Austria rethinks asylum rules as migrants to relocate from Greece

Austria Migrants

Migrants stand in front of tents as they wait for buses after crossing the border between Slovenian and Austria in Spielfeld, Austria, Tuesday, Nov. 3, 2015. Thousands of people are trying to reach central and northern Europe via the Balkans. AP Photo

VIENNA, Austria—Austria sought to tighten asylum rules in the face of a record influx of migrants, hours before the first refugees are set to be relocated from Greece Wednesday under a faltering EU plan to ease the burden on southern countries.

READ: UN lauds Austrian, German welcome for migrants

Facing a record influx of migrants and a surge in support for the anti-immigration far-right, Austrian lawmakers have put forward a bill that would mean anyone granted asylum would be reassessed after three years and sent back if their country of origin is deemed safe.

Those under “subsidiary protection”—a kind of asylum-lite status awarded in particular to Afghans—will meanwhile only be allowed to be joined by family members after three years, one year more than currently.

Chancellor Werner Faymann said the controversial legislation, due to go before parliament in December, is a “signal that asylum is something which is temporary” and is aimed at deterring people from coming to Austria.
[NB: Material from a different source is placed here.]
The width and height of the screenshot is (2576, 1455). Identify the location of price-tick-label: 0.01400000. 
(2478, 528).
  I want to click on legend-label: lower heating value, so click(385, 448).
READ: Austria says it and Germany will take refugees from Hungary

Rights groups sharply criticized the proposals, saying they would make the integration of migrants into Austrian society more difficult, and the UN refugee agency said tightening rules on relatives “could keep families apart for many years, if not for ever.”
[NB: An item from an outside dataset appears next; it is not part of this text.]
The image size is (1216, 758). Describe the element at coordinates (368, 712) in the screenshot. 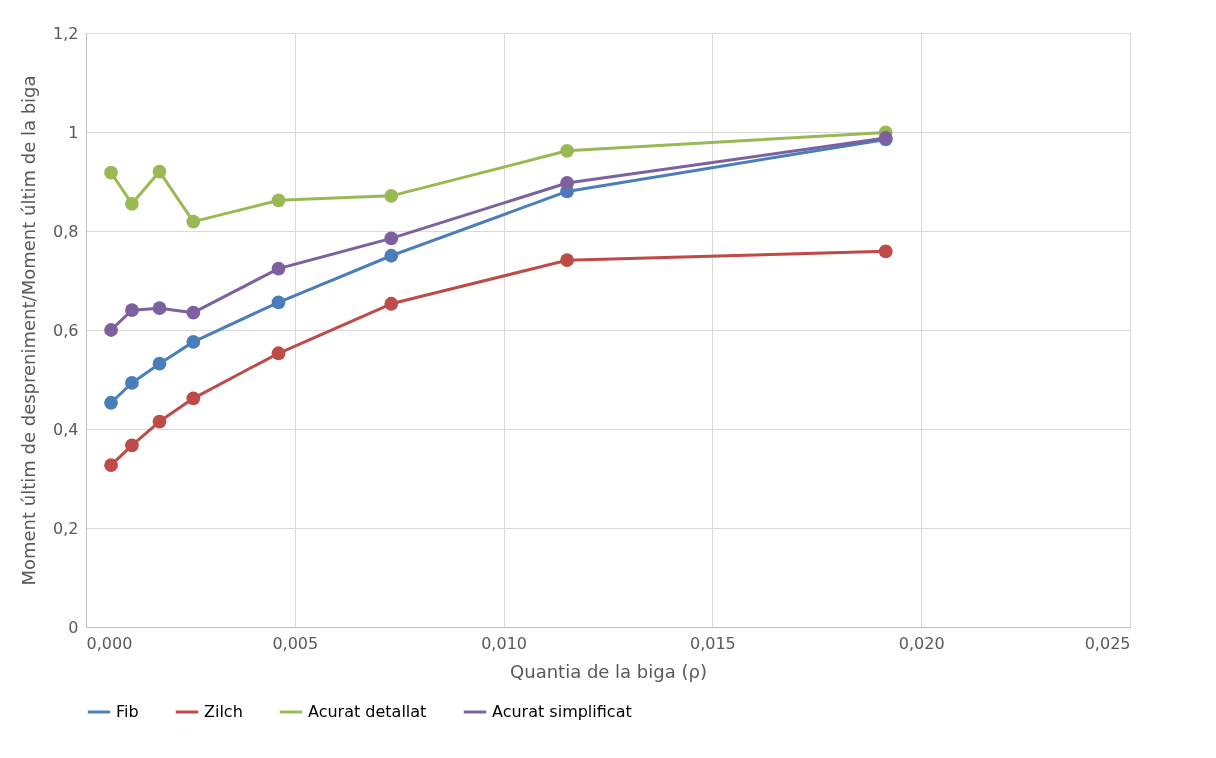

I see `legend-label: Acurat detallat` at that location.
Austria has seen some 400,000 migrants enter the country since September, making it one of the highest recipients of new arrivals in the European Union on a per-capita basis amid the largest movement of people in the region since World War II.

While most migrants are heading to Germany or Scandinavia, front line states on the bloc’s south and eastern borders have struggled to cope with the thousands of people streaming across their borders from land and sea.
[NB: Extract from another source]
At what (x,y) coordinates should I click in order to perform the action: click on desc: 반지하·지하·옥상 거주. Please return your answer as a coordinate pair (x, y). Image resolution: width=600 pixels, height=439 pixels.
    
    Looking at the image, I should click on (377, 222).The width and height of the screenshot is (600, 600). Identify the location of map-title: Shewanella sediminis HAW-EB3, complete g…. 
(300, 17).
In a bid to ease their burden, the EU on Wednesday will start relocating refugees from Greece to other member states in a ceremony that will be attended by the EU’s commissioner for immigration and European Parliament president Martin Schulz.

Greek Prime Minister Alexis Tsipras will meet a first group of 30 refugees at Athens airport before they voluntarily board a plane for Luxembourg, Athens said in a statement.

‘Backlash’

Laboriously devised and, in some quarters, fiercely contested, the EU plan calls for sharing out nearly 160,000 migrants among EU countries after they are processed at so-called “hotspots” in Italy and Greece.

They include 66,000 for whom Greece was the first port of call, among the hundreds of thousands that have travelled through the Mediterranean country—more than 200,000 migrants arrived in Greece in October alone, according to the UN refugee agency.

Many have died trying to make the dangerous journey to Europe by sea, and on Tuesday four people including two children drowned when their boat ran into trouble off the Greek island of Lesbos, Greek harbour police said.

The first asylum-seekers left Italy under the relocation plan on October 9, although some EU member states such as the Czech Republic, Hungary, Slovakia and Poland still oppose the mandatory quotas.

A group of conservative parties from across Europe met last month in Madrid and called for a strengthening of the union’s external borders.

Facing calls for drastic action to stem the stream of people heading for Germany, Chancellor Angela Merkel warned fighting could break out along the migrant route in the western Balkans if Germany closed its border with Austria.

Blocking the frontier with Austria could “lead to a backlash,” she told members of her party in remarks published Tuesday, adding: “I do not want military conflicts to become necessary there again.”

In Brussels, EU President Donald Tusk urged Turkey—which plays a linchpin role in the crisis as it hosts more than two million Syrians—to show its readiness to work with Brussels.

“I hope to receive a strong and visible signal from your side that Turkey is ready to engage with the EU on these issues in a constructive and forward-looking spirit,” Tusk said in a letter congratulating Prime Minister Ahmet Davutoglu after his party was re-elected on Sunday.

The EU last month announced a refugee cooperation deal with Turkey including a possible three billion euros ($3.3 billion) in aid.

But Erdogan and other officials have since dampened expectations, in a further sign of the troubled relationship between Ankara and Brussels hindering international cooperation over the migrant crisis.